» **TASK OBJECTIVE**
Which lines in the material below contain the word "plus"? Copy each of them.

» **DATASET**
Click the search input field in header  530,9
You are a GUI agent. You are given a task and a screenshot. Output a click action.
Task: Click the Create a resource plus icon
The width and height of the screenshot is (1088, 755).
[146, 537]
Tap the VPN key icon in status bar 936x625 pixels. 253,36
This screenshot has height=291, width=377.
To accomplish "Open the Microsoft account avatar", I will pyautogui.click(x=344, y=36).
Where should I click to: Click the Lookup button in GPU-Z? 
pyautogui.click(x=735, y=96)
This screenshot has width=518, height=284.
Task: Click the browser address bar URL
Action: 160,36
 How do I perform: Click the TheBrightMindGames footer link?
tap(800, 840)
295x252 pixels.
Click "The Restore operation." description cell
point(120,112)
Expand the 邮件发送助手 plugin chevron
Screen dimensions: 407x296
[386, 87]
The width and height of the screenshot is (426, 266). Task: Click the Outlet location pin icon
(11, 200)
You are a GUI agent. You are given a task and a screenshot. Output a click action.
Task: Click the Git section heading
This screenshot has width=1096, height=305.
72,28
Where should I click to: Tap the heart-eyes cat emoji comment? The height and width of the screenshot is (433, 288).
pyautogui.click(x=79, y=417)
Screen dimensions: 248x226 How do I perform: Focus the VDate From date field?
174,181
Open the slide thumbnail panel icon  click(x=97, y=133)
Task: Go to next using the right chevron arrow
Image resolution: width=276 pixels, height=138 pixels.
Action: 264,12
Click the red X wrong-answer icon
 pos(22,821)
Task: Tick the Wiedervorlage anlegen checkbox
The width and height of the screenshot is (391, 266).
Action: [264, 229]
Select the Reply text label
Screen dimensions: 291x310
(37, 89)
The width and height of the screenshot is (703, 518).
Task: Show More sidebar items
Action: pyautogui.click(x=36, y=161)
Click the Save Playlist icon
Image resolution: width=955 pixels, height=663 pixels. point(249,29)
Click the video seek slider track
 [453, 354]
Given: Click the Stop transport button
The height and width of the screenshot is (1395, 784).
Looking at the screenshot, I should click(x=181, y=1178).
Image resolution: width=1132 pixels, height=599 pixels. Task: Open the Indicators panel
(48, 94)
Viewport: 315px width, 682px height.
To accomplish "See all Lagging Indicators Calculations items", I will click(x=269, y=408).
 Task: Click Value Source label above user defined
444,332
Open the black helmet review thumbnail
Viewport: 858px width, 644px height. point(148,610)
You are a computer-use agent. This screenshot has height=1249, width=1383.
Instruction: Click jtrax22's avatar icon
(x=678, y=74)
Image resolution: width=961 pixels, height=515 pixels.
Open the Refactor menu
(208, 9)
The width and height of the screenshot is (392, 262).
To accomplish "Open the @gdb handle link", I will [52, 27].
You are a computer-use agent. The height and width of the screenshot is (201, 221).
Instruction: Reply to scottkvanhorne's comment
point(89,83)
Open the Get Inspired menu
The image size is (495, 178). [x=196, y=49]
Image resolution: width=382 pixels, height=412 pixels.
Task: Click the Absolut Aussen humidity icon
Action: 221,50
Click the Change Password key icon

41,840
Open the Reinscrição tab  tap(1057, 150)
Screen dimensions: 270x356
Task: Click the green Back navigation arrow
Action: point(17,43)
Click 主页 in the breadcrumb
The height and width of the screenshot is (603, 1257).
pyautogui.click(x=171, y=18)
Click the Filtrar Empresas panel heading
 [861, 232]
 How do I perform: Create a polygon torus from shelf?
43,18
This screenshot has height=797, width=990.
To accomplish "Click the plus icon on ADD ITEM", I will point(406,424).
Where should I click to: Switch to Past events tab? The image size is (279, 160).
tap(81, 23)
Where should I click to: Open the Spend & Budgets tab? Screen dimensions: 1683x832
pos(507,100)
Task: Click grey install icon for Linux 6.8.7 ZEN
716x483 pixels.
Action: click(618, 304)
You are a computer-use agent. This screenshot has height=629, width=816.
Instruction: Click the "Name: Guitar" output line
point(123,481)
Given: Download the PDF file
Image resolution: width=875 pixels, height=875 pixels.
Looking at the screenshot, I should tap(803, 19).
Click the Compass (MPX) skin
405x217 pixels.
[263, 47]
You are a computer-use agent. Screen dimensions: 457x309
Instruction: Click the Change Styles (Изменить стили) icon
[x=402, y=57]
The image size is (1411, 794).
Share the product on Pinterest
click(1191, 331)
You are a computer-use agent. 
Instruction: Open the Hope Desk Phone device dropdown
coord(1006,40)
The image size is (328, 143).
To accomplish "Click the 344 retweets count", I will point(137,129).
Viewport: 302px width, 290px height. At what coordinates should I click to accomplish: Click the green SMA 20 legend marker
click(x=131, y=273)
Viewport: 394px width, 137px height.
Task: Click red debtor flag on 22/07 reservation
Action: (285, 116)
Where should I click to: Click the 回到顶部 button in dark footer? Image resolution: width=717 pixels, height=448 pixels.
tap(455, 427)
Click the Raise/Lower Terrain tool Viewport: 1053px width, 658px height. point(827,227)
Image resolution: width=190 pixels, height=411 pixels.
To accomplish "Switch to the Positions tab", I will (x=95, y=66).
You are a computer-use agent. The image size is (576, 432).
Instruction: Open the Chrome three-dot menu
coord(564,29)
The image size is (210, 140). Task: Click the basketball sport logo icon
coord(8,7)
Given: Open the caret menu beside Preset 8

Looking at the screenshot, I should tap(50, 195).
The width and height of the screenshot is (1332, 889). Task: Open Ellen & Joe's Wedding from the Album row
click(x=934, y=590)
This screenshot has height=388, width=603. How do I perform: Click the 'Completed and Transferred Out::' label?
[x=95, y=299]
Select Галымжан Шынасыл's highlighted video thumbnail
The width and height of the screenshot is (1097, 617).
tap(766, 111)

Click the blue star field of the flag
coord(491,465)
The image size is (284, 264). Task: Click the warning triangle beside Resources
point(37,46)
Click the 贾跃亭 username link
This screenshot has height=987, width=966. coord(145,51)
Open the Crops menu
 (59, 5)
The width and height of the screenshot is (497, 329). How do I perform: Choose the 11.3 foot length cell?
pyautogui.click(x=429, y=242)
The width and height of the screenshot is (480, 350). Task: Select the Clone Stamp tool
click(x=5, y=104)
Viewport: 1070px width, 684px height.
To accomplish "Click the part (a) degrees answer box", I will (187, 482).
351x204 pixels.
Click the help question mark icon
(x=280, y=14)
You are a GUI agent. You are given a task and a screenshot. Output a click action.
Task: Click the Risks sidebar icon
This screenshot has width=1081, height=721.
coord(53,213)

» **EXERCISE RESULT**
Task: Click the Create a resource plus icon
To accomplish "Click the plus icon on ADD ITEM", I will point(406,424).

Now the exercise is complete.